Does the bill adhere to President Obama’s promise that health care legislation be deficit-neutral?

  • According to the CBO score, health reform is deficit neutral only if the federal government cuts payments to Medicare physicians by more than 21 percent in 2010, which it will not.
  • CBO found that including a so-called “doc fix,” which Democrats will surely do this year, will cause health reform to increase deficits by $59 billion.
  • The bill appears deficit neutral because of a series of budget gimmicks, which include delaying spending until the end of the budget window, the CLASS Act, which Senator Conrad called “a Ponzi scheme of the first order,” raiding $29 billion in Social Security revenue to pay for a new entitlement, and double counting $529 billion in Medicare cuts and up to $210 billion in new Medicare taxes as both improving Medicare’s solvency and paying for this massive entitlement expansion.

Do the bills adhere to Democrats’ promise that “If you like the plan you have, you can keep it?”

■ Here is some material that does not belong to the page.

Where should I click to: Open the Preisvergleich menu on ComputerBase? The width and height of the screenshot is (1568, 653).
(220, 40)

  • CBO found that under the law, as many as 10 million individuals would lose their current coverage.
  • In addition, the law’s massive cuts to Medicare Advantage would result in millions of seniors losing access to the critical extra benefits which these plans provide.

Will the law destroy jobs?

  • The health bill includes over $500 billion in tax increases, including $210 billion in new investment taxes and a Medicare payroll tax, and $52 billion from a new tax on employers who fail to provide government-approved health insurance.
  • CBO has said that the costs of the employer mandate will be passed to workers, who will see lower wages, fewer full-time jobs, and more outsourcing.
  • The law also includes a “fair share” mandate which the Center for Budget and Policy Priorities previously noted would discourage employers from hiring married individuals or parents raising children.
  • The government takeover of the student loan market could result in the loss of 35,000 private sector jobs, replacing them with more government bureaucrats or contractors and dramatically increasing the size of the federal government.

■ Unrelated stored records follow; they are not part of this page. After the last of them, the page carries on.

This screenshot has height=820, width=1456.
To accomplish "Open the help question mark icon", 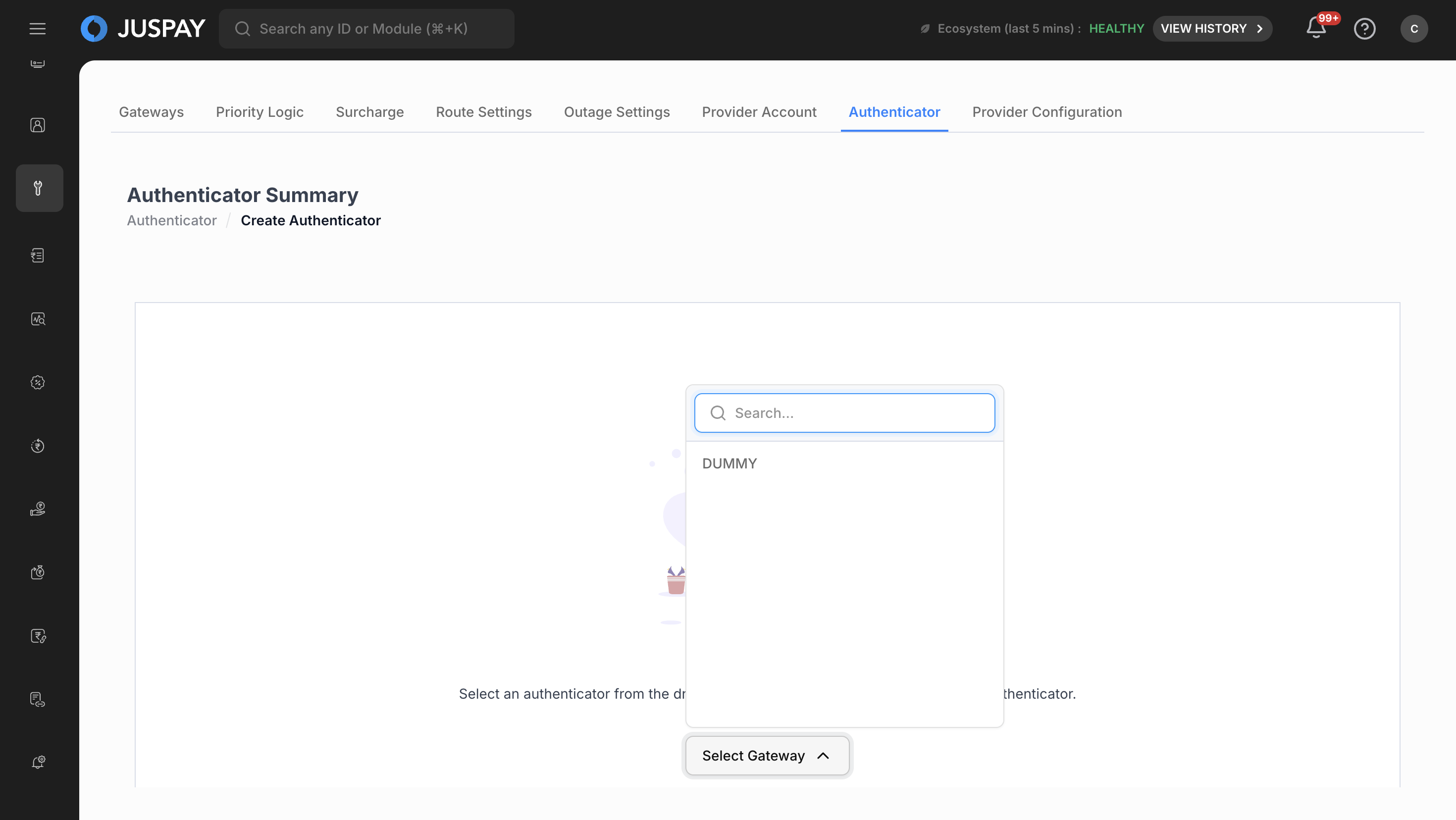I will [x=1364, y=28].
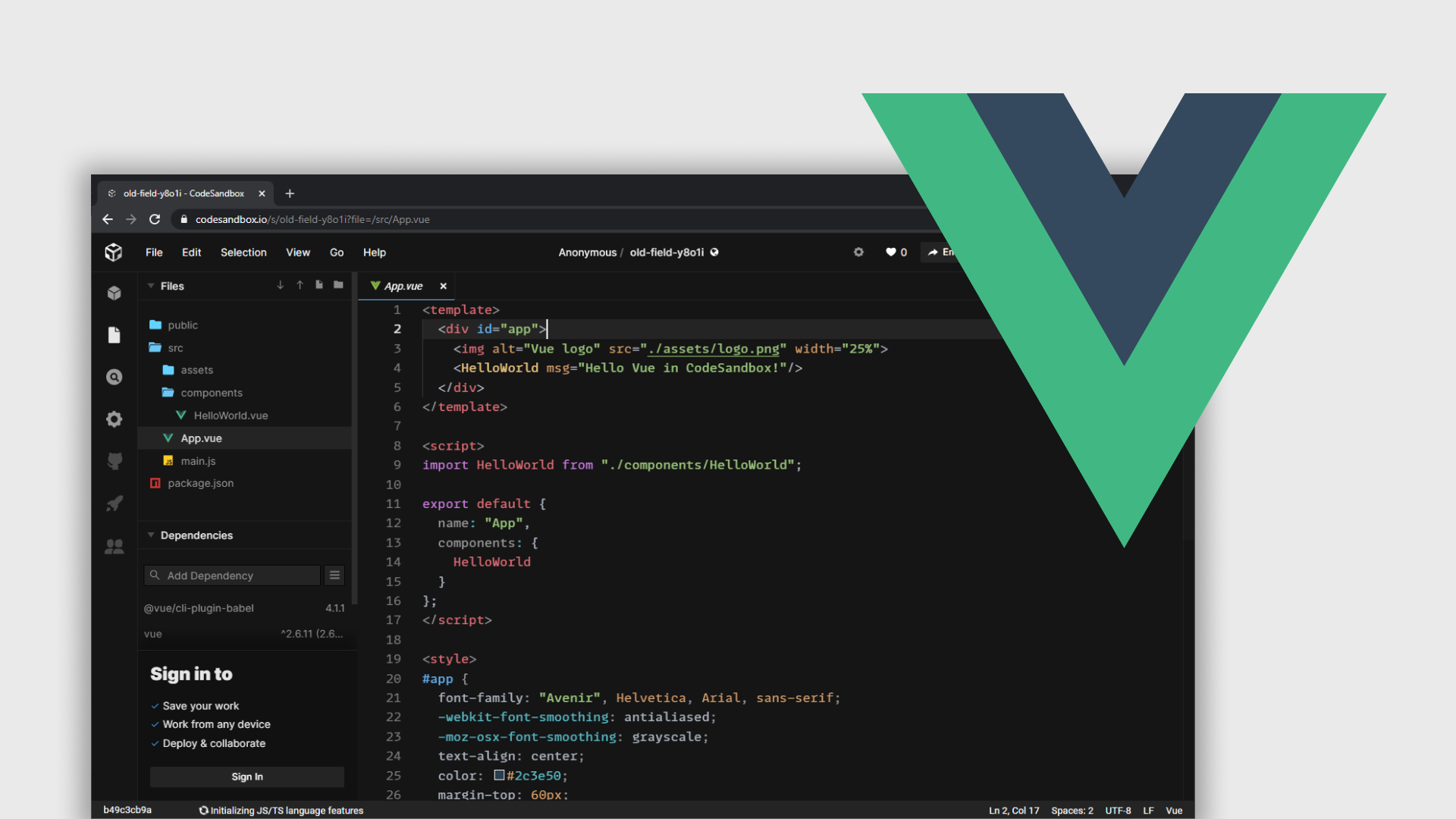The width and height of the screenshot is (1456, 819).
Task: Click the color swatch beside #2c3e50
Action: pos(499,775)
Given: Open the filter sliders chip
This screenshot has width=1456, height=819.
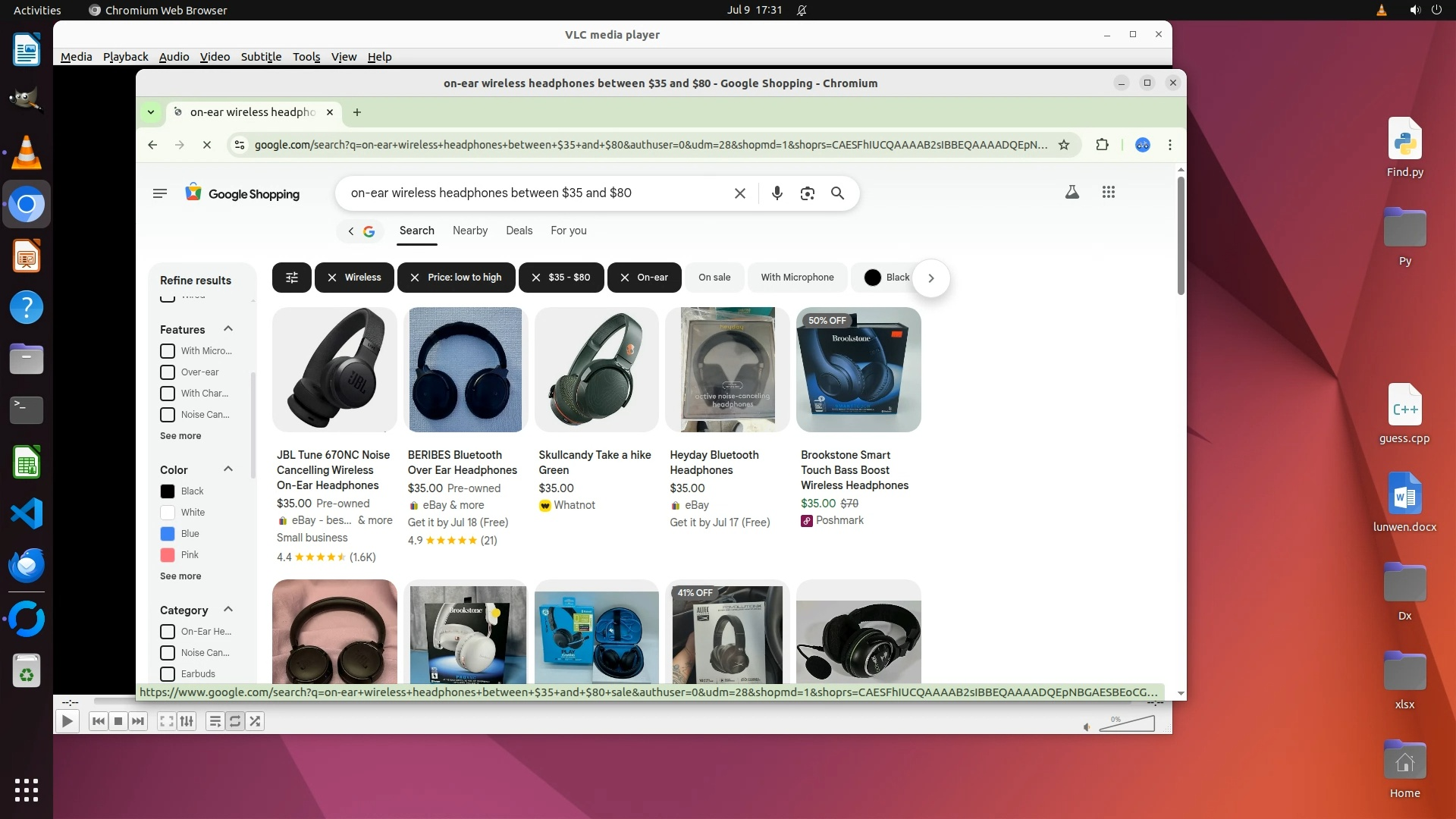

Will the law adversely affect some of those most impacted by the recession?

  • CBO has confirmed that the mandates in the legislation “could reduce the hiring of low-wage workers,” and could also lead to wage stagnation as wage compensation is diverted to comply with new federal taxes and mandates.
  • Harvard Professor Kate Baicker has published an analysis demonstrating that minority workers would be twice as likely to lose their jobs as their white counterparts.
  • At a time when nearly one in six African-Americans and more than one in four teens are unemployed, these harmful tax increases will hurt exactly the low-wage and minority workers that health reform is intended to help.

Will the law fund abortion coverage using taxpayer dollars?

  • Provisions in the law permit funds to flow to private plans that cover elective abortion, and create new national health plans administered by the Office of Personnel Management (OPM) that would cover elective abortions. Such provisions violate the long-standing policy of the insurance coverage offered to Members of Congress—which provides a choice of private plans, none of which may cover elective abortions.

Does the law provide immediate coverage for children with pre-existing conditions?

  • An Associated Press fact-check analysis concluded that “insurance companies still would be able to refuse new coverage to children because of a pre-existing medical problem.”